Dataset.
------------------------------------

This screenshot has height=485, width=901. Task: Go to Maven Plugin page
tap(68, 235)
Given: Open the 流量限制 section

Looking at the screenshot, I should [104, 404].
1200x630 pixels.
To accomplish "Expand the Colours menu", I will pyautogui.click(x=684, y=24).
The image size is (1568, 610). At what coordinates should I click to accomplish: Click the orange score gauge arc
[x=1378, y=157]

------------------------------------

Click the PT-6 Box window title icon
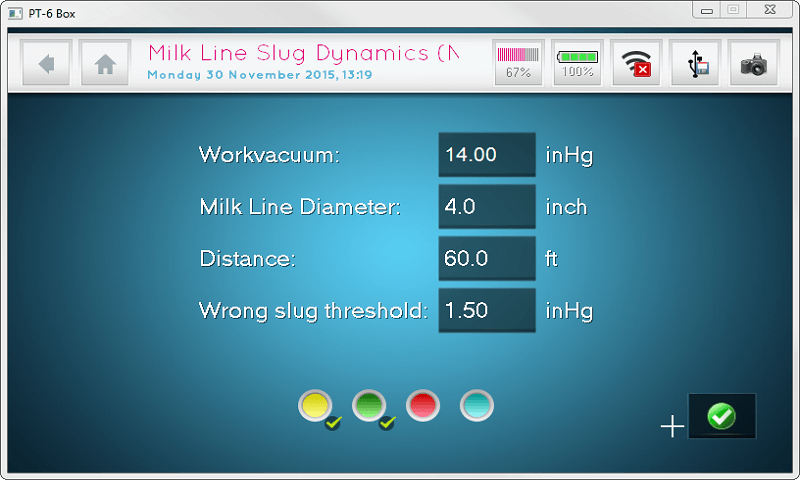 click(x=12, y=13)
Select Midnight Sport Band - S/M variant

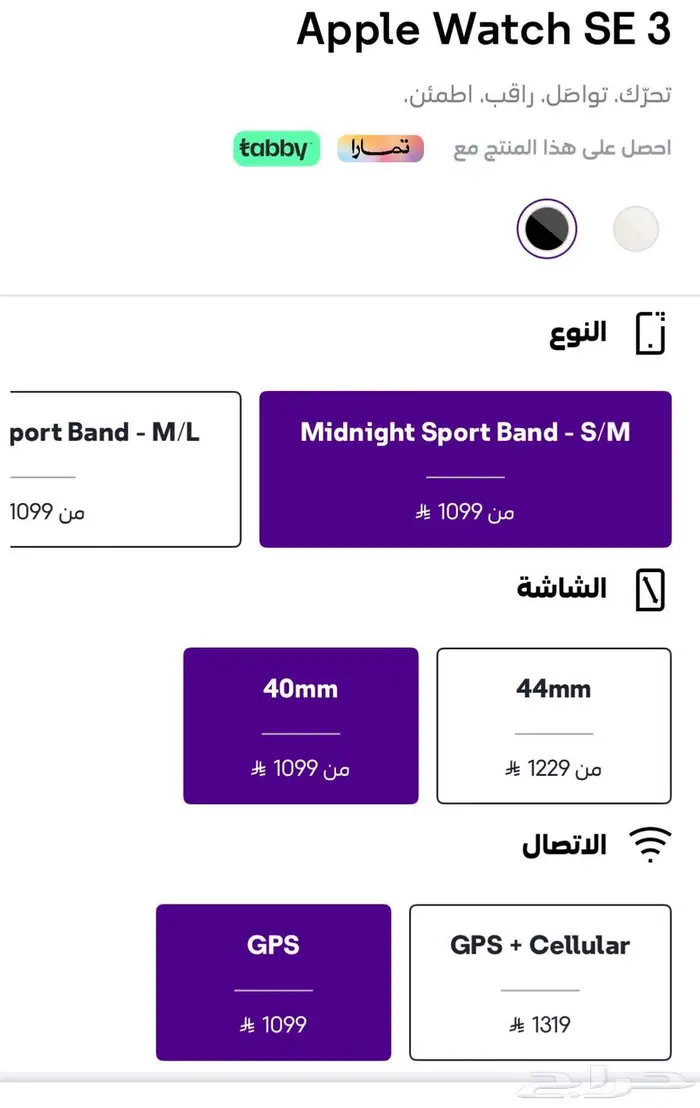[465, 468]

------------------------------------

The task.
Return only the lines between the one holding "This screenshot has" and the one holding "1200x630 pixels.", inclusive, exactly as they appear above.

Solution to this problem.
This screenshot has height=485, width=901. Task: Go to Maven Plugin page
tap(68, 235)
Given: Open the 流量限制 section

Looking at the screenshot, I should [104, 404].
1200x630 pixels.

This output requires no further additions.